Its confidence bolstered by the F-4 Phantoms, the first of which had just begun to arrive, the IAF on December 25, 1969, mounted its largest operation since June 1967. It rained bombs into a fifteen-mile zone along the canal’s east bank, hitting many targets including twelve SAM-2 batteries. On January 7, 1970, the campaign escalated, concentrating on military targets such as bases and depots around Cairo as well as the area of the Nile Delta but occasionally missing its objectives and inflicting damage on nonmilitary installations and causing heavy civilian casualties. Nasser refused to surrender, instead visiting Soviet patrons and inducing them to send over fighter pilots—of which the Egyptians were desperately short
40
—personnel to operate antiaircraft defenses, and batteries of SAM-3s, which were more effective against low-flying aircraft than the older, larger SAM-2s. Both types of missiles were familiar to the Americans from the Vietnam War. Now the United States provided its protégé with pods of avionics to mount on aircraft and counter the new threat.
Thus, what later would be termed the first electronic war began to develop. In fact electronics had been used in wartime at least from the time of the Blitz; the British pioneered radar (and, later, the means for countering it) and the Germans pioneered use of radio signals for navigation (which in turn were countered by the British).
41
Vietnam and the Israeli-Egyptian struggle were, however, the first occasions when modern combat aircraft were faced by electronically guided missiles in addition to older antiaircraft artillery. Equipment provided the IAF during this period included gear designed to register the pulse of radar beams guiding the missiles, warning pilots and enabling them to break away in time.
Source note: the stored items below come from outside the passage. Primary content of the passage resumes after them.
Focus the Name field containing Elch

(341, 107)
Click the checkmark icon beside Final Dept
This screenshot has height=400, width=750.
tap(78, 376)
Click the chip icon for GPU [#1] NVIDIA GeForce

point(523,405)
It may also have included jamming equipment
42
but almost certainly did not include as yet undeveloped homing missiles capable of using radar beams to lock on targets.
In the spring of 1970 the battle climaxed. Soviet pilots had arrived, and their presence was soon detected by the Israelis, who listened to them chattering Russian on the radio; as a result, from the end of March the Israelis no longer tried to penetrate in depth but limited operations to targets along the canal. As the artillery battle raged below, the IAF concentrated on preventing the Egyptians from rebuilding their antiaircraft defenses. They rained a hail of bombs—although probably not the 20,000 tons that Egypt’s minister of war, Mohammed Fauzi, claimed had been dropped during a twoday period.
43
Yet bombing did not prevent the Egyptians from laboriously constructing a vast defensive zone of sixty by twenty miles. The zone held no fewer than 1,000 concrete shelters for the thirty antiaircraft missile regiments deployed—to say nothing of the 1,000 antiaircraft guns.